PROBLEM TO SOLVE: For the records below, print the lines from the line with "Toggle Enable spam filters checkbox" through the line with "Given: Open Support breadcrumb item" exactly as written; include both end lines and exclude the rest.

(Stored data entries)
BEGIN
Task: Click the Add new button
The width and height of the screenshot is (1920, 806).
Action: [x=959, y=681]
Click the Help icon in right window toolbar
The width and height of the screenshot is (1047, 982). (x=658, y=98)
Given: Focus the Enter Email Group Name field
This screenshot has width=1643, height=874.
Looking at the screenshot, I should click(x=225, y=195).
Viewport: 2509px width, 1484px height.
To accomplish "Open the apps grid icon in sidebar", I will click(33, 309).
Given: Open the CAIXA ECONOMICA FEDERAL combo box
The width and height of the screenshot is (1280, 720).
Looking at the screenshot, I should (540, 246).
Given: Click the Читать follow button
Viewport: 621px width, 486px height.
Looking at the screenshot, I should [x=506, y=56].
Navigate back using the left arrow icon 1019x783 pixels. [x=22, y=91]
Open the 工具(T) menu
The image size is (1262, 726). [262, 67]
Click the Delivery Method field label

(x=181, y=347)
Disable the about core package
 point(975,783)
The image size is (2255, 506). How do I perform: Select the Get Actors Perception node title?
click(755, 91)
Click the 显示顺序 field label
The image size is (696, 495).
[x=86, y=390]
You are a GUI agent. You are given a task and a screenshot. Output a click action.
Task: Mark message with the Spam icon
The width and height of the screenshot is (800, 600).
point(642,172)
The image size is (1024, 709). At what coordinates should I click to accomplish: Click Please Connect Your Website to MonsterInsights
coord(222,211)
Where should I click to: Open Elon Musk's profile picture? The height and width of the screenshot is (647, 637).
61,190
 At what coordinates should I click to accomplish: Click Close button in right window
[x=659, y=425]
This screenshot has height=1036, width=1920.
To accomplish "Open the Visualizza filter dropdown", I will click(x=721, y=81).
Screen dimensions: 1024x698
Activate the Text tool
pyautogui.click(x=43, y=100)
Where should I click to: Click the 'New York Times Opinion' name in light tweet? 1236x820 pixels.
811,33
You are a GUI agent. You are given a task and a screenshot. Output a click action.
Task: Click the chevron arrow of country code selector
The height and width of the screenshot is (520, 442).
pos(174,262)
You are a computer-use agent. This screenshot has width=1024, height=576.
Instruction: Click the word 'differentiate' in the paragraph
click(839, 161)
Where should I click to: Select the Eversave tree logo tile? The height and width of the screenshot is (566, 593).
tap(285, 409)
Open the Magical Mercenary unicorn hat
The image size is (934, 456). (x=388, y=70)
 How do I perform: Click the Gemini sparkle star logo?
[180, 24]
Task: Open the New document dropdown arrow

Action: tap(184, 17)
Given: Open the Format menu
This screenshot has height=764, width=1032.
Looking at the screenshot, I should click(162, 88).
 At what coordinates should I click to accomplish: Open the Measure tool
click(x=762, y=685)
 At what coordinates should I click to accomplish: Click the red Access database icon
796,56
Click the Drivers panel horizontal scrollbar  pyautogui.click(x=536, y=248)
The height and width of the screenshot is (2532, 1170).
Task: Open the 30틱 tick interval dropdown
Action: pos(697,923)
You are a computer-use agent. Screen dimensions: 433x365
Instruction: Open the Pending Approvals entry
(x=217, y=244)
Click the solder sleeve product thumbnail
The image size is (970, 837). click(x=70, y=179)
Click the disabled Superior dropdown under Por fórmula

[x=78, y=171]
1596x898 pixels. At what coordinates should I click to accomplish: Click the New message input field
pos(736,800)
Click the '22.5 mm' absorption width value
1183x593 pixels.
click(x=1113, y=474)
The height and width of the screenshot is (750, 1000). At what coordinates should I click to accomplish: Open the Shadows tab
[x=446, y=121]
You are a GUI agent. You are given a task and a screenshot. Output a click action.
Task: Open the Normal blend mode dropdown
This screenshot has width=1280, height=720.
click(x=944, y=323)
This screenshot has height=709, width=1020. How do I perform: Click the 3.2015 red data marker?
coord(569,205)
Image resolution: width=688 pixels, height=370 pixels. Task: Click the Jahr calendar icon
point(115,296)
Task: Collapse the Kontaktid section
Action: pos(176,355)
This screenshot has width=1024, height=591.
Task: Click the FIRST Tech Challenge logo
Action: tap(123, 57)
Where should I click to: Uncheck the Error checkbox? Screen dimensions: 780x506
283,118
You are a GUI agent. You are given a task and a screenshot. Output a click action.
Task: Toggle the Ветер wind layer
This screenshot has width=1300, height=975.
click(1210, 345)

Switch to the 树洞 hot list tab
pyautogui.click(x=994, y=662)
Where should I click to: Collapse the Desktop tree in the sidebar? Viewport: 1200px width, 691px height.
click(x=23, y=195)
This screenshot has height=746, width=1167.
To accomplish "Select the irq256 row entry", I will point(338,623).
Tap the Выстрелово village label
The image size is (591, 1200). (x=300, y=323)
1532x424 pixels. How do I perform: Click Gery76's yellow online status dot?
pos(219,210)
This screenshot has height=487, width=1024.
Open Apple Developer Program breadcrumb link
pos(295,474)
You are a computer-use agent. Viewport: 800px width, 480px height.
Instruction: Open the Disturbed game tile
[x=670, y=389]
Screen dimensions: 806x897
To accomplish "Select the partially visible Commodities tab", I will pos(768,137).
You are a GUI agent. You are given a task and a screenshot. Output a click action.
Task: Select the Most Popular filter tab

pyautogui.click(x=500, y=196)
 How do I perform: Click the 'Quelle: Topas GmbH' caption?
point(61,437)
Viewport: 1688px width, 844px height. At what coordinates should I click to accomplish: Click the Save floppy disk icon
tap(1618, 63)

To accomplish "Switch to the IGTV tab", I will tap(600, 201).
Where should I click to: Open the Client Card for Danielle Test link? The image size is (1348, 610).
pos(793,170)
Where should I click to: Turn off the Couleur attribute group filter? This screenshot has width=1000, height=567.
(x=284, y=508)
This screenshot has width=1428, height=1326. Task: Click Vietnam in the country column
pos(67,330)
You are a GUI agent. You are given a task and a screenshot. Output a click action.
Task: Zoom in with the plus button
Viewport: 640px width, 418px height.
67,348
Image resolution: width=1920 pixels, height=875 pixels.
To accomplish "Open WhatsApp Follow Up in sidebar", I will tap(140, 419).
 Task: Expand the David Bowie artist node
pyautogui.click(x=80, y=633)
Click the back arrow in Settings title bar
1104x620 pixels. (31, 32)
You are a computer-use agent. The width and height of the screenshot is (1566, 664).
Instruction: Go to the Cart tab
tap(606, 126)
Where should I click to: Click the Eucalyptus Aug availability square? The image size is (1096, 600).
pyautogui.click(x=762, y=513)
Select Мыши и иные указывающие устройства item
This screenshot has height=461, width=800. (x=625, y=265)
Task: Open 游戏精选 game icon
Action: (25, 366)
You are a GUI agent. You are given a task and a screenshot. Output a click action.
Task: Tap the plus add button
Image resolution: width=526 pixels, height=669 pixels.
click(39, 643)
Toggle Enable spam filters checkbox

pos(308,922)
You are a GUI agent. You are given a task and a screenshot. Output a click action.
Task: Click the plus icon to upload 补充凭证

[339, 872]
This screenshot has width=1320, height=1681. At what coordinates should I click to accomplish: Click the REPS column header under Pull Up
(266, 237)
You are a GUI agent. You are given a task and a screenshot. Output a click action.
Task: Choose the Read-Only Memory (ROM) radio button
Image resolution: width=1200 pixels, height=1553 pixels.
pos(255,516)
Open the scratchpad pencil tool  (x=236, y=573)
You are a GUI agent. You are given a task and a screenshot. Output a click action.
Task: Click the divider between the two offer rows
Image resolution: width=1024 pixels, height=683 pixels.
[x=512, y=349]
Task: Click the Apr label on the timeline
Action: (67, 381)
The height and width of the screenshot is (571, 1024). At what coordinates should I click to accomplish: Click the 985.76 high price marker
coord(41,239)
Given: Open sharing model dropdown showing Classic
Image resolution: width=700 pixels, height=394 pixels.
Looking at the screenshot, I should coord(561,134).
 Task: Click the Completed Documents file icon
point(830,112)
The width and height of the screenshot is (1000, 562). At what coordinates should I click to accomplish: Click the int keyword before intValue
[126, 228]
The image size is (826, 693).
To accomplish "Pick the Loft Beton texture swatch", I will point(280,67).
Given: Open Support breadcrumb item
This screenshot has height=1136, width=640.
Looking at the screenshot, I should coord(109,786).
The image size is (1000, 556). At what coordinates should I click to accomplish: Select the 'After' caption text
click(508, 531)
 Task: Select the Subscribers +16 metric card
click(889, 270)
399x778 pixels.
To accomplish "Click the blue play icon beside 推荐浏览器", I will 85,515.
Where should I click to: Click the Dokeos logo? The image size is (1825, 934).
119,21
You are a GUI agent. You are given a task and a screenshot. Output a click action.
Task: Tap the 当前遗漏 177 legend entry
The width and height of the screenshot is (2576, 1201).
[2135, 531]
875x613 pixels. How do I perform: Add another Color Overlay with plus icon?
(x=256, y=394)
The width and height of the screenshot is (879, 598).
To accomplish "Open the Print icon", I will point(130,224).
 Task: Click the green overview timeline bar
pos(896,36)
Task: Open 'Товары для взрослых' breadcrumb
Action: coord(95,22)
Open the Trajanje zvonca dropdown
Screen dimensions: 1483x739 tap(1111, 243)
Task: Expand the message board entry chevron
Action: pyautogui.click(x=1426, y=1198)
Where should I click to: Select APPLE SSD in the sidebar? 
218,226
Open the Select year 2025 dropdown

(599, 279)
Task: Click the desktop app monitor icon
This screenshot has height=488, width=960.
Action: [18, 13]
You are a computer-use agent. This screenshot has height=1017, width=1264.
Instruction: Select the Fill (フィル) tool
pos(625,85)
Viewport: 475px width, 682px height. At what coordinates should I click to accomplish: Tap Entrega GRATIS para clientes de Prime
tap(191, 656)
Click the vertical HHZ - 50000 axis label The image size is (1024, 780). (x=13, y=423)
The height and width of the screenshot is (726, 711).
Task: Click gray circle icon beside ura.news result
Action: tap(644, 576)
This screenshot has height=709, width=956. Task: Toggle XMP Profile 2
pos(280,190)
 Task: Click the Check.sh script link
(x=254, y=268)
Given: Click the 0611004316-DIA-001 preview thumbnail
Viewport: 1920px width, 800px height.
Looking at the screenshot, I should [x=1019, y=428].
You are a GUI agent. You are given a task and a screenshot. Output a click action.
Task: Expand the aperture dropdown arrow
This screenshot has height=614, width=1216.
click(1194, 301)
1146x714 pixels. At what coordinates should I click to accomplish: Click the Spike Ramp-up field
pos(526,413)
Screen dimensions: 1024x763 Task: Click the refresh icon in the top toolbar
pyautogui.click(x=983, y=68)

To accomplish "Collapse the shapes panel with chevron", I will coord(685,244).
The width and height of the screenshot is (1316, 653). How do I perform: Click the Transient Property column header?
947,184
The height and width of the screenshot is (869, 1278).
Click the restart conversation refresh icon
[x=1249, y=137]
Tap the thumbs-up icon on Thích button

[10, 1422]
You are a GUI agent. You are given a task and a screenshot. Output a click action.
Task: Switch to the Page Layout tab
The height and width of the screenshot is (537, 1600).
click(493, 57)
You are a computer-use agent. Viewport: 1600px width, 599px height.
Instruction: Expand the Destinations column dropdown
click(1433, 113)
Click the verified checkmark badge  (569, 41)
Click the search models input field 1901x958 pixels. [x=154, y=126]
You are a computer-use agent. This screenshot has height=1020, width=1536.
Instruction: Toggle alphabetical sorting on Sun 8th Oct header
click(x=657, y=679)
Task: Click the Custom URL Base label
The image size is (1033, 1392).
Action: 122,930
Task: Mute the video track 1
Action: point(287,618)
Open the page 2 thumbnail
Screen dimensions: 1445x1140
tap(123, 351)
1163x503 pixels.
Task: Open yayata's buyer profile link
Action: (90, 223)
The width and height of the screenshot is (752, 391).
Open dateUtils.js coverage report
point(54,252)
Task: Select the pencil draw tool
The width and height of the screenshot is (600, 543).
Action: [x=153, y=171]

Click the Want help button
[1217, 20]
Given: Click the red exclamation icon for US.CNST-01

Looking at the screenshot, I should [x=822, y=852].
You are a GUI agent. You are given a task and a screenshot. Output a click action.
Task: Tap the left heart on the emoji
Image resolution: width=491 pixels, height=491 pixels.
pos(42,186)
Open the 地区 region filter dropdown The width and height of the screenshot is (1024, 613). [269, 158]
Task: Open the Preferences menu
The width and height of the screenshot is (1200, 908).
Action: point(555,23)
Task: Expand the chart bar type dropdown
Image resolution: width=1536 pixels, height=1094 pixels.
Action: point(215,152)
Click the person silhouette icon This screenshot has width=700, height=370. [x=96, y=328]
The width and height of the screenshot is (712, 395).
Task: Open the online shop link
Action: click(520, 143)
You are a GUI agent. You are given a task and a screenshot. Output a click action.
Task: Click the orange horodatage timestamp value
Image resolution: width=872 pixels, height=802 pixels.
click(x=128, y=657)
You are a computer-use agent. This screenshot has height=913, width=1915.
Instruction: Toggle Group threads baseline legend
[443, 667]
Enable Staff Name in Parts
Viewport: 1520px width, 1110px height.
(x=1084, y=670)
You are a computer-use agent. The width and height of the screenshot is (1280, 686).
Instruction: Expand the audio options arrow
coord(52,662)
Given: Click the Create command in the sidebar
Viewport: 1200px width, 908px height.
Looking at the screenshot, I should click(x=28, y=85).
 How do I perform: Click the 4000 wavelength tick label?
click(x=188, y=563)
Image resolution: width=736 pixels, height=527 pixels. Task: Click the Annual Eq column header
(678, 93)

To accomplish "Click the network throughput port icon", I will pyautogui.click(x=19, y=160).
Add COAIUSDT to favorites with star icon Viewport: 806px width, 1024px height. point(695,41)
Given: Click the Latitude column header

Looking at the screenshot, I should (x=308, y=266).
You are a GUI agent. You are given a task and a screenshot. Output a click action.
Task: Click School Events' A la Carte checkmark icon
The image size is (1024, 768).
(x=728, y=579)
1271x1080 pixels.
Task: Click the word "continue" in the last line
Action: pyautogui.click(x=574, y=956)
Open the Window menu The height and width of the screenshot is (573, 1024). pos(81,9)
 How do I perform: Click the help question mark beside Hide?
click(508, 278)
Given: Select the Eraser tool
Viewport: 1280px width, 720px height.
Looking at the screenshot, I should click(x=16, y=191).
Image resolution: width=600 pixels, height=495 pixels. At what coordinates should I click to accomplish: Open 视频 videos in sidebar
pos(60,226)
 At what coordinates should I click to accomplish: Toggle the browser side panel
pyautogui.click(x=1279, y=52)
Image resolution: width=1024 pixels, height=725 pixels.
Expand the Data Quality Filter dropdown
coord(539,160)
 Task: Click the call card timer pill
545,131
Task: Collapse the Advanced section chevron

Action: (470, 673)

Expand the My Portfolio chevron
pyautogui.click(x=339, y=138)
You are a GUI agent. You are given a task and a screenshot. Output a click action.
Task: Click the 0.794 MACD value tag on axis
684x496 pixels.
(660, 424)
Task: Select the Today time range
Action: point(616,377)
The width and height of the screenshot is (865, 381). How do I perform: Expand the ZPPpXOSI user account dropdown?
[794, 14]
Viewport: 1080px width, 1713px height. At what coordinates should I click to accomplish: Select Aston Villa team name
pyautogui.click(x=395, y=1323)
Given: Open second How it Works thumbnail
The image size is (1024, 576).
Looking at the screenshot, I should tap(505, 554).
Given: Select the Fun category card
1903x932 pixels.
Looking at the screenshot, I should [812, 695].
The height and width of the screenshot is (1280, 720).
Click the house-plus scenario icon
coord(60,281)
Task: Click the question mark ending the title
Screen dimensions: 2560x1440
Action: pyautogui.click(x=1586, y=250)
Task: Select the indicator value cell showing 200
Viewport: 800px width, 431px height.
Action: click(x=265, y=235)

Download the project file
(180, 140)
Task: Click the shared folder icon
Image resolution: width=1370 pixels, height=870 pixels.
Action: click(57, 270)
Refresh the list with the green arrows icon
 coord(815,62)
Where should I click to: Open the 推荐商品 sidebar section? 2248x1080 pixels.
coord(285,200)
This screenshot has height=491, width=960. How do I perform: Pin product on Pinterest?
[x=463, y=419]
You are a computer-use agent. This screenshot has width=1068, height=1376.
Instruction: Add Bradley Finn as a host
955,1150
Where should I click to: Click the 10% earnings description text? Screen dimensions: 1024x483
END
SOLUTION:
Toggle Enable spam filters checkbox

pos(308,922)
You are a GUI agent. You are given a task and a screenshot. Output a click action.
Task: Click the plus icon to upload 补充凭证

[339, 872]
This screenshot has width=1320, height=1681. At what coordinates should I click to accomplish: Click the REPS column header under Pull Up
(266, 237)
You are a GUI agent. You are given a task and a screenshot. Output a click action.
Task: Choose the Read-Only Memory (ROM) radio button
Image resolution: width=1200 pixels, height=1553 pixels.
pos(255,516)
Open the scratchpad pencil tool  (x=236, y=573)
You are a GUI agent. You are given a task and a screenshot. Output a click action.
Task: Click the divider between the two offer rows
Image resolution: width=1024 pixels, height=683 pixels.
[x=512, y=349]
Task: Click the Apr label on the timeline
Action: (67, 381)
The height and width of the screenshot is (571, 1024). At what coordinates should I click to accomplish: Click the 985.76 high price marker
coord(41,239)
Given: Open sharing model dropdown showing Classic
Image resolution: width=700 pixels, height=394 pixels.
Looking at the screenshot, I should coord(561,134).
 Task: Click the Completed Documents file icon
point(830,112)
The width and height of the screenshot is (1000, 562). At what coordinates should I click to accomplish: Click the int keyword before intValue
[126, 228]
The image size is (826, 693).
To accomplish "Pick the Loft Beton texture swatch", I will point(280,67).
Given: Open Support breadcrumb item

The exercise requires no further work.